In all 10 states, the total annual cost of corporate welfare programs exceeds the total current annual pension costs. The money they are withholding from pension plans is not going to other core services or government functions. It's going to Sears, Boeing, Google, Apple, Facebook, Verizon and other large corporations that auction off their new operations to the state that will come up with the heftiest package of incentives for locating there.
The biggest offender is Louisiana, which hands out $1.8 billion a year for such things as attracting motion picture production and natural gas plants – while Gov. Bobby JIndal is trying to force new state employees into a cash-balance retirement plan to reduce the state's annual pension obligation of $348 million. That's just 19 percent of what the state spends in corporate welfare.
Next comes Florida. With annual pension costs of $905 million, it spends more than four times that amount – $3.8 billion – on corporate subsidies. Colorado's annual pension costs are just 30 percent of its nearly $600 million in corporate subsidies. Michigan's pension costs are 32 percent of the $1.86 billion it spends on corporate welfare. In the aggregate, the annual pension costs for all 10 states are almost exactly half of what those states give away to corporations.

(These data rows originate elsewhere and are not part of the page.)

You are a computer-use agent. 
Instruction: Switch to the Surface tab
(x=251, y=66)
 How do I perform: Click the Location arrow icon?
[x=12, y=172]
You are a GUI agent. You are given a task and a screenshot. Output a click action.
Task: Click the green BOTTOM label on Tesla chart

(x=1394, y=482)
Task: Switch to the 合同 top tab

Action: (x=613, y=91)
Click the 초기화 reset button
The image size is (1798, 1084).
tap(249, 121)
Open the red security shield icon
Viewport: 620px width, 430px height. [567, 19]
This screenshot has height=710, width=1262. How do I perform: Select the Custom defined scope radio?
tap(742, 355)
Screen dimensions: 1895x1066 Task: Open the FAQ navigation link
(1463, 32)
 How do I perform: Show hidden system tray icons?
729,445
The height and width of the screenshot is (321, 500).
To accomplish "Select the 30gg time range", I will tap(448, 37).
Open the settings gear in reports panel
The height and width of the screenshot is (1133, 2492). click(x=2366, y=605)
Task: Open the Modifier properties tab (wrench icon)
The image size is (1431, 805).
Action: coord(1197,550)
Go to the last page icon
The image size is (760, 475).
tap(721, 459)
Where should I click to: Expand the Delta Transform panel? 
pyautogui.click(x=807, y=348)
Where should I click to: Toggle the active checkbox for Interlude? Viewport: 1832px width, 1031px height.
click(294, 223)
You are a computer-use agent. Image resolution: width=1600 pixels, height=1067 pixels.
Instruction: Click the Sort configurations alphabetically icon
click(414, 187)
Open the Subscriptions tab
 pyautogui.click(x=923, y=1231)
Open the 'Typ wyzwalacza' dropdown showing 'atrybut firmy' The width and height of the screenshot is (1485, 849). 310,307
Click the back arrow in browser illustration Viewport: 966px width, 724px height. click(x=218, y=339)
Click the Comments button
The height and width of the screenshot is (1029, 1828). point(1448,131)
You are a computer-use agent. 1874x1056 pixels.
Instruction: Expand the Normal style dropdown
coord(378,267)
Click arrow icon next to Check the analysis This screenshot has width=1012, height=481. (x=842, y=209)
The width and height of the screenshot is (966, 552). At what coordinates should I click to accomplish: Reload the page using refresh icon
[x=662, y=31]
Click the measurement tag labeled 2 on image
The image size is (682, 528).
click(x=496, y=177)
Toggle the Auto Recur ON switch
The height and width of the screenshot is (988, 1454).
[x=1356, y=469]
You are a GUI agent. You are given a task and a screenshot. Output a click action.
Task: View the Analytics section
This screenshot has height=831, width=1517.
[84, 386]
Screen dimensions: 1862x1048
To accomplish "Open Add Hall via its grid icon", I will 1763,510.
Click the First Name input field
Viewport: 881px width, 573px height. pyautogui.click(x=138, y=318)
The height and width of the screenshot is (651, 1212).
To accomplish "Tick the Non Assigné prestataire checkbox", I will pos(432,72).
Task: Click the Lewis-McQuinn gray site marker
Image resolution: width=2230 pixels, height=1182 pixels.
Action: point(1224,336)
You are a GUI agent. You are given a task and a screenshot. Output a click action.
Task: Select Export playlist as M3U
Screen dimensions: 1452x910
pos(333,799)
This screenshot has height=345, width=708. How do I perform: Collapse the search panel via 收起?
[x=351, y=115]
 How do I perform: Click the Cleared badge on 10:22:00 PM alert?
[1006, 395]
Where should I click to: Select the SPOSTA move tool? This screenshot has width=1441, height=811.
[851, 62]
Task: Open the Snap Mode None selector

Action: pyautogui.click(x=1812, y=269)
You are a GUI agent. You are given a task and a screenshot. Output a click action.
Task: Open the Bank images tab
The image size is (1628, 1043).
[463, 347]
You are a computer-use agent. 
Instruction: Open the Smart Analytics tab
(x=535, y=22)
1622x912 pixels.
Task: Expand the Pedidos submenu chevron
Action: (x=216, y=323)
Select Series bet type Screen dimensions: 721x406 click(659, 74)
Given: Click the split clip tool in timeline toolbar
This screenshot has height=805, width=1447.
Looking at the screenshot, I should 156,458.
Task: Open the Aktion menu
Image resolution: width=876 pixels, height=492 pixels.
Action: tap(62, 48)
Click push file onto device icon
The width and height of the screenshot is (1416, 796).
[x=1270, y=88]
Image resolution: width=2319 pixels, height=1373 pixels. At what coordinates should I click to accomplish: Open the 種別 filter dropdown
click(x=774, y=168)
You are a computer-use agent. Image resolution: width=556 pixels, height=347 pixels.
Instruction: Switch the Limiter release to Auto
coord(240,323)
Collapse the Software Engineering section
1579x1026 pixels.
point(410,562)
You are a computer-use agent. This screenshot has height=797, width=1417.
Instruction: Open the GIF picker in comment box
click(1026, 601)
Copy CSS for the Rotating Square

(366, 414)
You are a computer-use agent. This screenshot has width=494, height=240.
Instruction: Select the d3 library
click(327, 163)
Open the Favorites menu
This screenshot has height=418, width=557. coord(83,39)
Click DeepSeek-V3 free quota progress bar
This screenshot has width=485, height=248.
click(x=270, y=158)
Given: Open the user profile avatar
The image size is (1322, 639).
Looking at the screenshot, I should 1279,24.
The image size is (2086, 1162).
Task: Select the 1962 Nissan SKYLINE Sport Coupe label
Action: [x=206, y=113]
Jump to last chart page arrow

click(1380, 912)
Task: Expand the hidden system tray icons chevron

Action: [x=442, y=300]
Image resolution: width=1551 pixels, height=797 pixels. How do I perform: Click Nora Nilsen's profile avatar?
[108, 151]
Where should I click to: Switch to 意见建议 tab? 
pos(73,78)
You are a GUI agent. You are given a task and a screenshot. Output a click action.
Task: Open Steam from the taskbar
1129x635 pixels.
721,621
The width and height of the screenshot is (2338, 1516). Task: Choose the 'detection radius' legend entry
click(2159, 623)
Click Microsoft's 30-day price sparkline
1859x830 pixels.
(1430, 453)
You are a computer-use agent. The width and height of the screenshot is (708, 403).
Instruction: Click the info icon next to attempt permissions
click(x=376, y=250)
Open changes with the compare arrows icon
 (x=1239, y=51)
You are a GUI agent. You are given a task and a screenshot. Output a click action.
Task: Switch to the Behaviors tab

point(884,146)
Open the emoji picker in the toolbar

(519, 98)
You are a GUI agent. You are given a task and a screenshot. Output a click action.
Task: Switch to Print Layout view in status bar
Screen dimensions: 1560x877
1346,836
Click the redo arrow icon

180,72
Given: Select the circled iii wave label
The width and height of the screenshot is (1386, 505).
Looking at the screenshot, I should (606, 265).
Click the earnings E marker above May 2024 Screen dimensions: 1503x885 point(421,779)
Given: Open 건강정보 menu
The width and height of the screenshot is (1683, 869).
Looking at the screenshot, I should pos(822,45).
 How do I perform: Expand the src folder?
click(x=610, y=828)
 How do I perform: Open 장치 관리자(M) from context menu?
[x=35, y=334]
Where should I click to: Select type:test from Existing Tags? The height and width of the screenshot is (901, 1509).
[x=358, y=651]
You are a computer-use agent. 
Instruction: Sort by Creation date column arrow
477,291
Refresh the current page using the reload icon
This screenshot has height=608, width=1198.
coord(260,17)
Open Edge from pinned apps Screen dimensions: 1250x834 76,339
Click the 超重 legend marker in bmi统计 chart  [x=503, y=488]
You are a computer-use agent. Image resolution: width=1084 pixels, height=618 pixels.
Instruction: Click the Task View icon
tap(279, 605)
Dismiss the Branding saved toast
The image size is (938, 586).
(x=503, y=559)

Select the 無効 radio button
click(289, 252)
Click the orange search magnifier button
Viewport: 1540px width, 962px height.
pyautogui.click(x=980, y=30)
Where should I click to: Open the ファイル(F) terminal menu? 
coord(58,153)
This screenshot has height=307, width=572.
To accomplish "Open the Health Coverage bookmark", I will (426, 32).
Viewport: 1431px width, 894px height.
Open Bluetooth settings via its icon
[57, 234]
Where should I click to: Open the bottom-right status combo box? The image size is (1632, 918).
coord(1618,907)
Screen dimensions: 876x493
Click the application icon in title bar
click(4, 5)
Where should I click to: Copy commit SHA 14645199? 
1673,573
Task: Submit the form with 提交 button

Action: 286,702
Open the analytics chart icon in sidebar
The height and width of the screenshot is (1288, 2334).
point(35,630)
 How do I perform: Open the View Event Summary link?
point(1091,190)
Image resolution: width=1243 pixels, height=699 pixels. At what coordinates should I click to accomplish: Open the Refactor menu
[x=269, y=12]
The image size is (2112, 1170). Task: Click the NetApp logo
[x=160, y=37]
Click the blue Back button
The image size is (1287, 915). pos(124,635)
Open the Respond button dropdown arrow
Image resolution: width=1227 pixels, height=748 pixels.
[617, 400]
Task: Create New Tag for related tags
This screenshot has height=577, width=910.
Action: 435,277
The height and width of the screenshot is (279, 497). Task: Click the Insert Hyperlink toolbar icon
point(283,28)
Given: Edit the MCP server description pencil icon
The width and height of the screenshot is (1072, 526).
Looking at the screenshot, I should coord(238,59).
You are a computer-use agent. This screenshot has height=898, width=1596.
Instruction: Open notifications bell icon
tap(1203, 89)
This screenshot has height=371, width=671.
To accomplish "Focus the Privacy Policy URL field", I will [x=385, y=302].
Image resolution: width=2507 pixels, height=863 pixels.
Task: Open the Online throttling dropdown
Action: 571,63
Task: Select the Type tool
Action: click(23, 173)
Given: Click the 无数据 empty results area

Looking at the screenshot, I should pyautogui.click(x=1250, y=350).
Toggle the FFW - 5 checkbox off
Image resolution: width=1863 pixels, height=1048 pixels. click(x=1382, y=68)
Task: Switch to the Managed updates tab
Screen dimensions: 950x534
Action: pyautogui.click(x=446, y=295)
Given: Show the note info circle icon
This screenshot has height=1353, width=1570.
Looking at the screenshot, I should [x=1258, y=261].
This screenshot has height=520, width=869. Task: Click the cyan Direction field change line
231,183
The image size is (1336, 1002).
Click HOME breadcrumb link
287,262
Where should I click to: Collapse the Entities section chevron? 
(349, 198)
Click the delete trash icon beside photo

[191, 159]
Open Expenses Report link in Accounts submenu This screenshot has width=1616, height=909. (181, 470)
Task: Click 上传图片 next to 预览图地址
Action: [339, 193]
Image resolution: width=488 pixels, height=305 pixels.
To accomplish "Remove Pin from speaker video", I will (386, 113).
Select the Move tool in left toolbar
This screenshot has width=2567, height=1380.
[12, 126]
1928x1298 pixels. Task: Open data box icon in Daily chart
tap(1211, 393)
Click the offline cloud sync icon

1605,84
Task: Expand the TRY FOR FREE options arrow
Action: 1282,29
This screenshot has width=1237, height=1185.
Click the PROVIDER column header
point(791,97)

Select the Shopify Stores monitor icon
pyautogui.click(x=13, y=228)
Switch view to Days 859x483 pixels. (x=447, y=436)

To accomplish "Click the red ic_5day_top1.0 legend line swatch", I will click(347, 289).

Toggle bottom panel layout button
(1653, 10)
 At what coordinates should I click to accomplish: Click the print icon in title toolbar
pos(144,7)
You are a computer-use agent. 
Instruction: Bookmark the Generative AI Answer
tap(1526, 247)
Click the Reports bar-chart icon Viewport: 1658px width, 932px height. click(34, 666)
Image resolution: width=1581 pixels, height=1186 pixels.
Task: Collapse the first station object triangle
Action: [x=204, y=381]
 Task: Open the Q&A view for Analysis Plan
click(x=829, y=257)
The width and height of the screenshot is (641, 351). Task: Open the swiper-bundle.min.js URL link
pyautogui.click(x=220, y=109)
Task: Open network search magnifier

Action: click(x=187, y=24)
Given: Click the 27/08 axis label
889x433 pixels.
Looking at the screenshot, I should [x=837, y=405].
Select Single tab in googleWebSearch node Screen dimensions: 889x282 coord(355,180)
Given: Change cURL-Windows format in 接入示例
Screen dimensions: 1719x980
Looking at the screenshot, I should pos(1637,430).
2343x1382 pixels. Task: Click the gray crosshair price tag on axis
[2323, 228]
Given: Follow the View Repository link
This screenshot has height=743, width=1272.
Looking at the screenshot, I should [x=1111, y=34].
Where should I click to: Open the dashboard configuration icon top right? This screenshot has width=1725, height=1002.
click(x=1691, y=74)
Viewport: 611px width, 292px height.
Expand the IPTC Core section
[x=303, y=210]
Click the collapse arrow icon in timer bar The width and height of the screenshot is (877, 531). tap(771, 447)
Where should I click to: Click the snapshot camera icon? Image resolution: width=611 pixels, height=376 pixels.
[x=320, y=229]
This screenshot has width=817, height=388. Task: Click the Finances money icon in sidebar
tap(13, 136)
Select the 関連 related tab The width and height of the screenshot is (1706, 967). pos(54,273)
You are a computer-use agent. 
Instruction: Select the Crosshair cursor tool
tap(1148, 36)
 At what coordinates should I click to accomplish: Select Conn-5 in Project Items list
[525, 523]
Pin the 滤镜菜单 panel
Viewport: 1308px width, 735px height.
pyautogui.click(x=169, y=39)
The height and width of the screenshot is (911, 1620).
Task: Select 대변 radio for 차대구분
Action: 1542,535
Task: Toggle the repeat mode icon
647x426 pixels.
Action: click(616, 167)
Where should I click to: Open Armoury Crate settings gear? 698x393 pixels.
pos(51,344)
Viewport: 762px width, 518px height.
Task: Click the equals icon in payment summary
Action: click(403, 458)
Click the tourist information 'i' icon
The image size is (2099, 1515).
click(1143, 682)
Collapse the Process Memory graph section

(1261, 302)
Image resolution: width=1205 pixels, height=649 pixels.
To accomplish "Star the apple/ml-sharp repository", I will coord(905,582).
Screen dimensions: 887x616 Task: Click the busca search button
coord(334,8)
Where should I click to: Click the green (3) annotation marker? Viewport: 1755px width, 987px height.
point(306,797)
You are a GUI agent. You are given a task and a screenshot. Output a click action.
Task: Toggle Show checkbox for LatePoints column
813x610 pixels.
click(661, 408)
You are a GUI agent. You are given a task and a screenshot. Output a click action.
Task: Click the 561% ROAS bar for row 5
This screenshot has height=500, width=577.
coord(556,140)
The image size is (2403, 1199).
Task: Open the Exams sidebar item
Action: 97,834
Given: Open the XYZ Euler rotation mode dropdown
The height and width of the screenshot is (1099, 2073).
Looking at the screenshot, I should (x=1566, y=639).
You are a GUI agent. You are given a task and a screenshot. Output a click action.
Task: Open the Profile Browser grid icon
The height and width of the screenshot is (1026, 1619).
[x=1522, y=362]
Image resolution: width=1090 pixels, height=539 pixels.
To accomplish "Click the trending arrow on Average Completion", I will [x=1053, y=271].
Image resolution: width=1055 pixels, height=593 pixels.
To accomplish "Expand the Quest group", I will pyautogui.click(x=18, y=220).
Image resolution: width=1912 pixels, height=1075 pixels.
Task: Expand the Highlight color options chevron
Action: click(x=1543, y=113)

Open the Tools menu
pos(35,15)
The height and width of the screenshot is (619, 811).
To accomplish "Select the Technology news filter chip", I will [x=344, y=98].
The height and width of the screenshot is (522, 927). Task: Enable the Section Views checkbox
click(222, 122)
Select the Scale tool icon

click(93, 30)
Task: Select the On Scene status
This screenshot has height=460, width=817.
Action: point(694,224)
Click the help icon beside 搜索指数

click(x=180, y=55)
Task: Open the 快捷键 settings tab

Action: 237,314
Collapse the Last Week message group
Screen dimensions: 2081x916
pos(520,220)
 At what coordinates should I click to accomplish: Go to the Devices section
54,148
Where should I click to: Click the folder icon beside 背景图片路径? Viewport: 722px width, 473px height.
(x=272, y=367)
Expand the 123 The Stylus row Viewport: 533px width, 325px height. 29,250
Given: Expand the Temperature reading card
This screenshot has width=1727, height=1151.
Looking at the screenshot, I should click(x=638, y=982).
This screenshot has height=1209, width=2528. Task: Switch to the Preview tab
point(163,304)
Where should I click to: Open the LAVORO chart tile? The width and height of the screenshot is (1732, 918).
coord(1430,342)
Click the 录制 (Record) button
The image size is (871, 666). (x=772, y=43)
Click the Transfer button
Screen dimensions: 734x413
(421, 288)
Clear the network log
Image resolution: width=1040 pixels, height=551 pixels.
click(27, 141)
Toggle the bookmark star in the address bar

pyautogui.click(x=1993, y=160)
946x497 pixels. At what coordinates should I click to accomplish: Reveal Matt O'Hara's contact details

Backers of corporate subsidies say they want to create jobs and make their local economies stronger. But it seems no one knows if and when those subsidies actually achieve those goals. The New York Times reported recently that governments rarely track how many jobs are created by corporate welfare – and even those who do admit it's impossible to know whether the jobs would have been created even if the subsidies hadn't been granted.
What has been established with absolute certainty is that public pensions strengthen local economies and the national economy. We know that 90 percent of retirees remain in the communities where they worked. We know that every dollar paid out in pension benefits generates $2.36 in economic activity. So the more than $175 billion in annual public pension benefit distributions represents a powerful source of economic stimulus and provides economic stability, both locally and nationally.
We also know that cutting pension benefits will produce the opposite effects.
So it seems to us at NCPERS that elected officials should be viewing public pension benefits as a critical, long-term resource for ensuring economic strength and security for their communities. If supporting their communities is truly their goal, they should be reducing the amount of money they are devoting to risky corporate subsidies and investing more in a sure thing.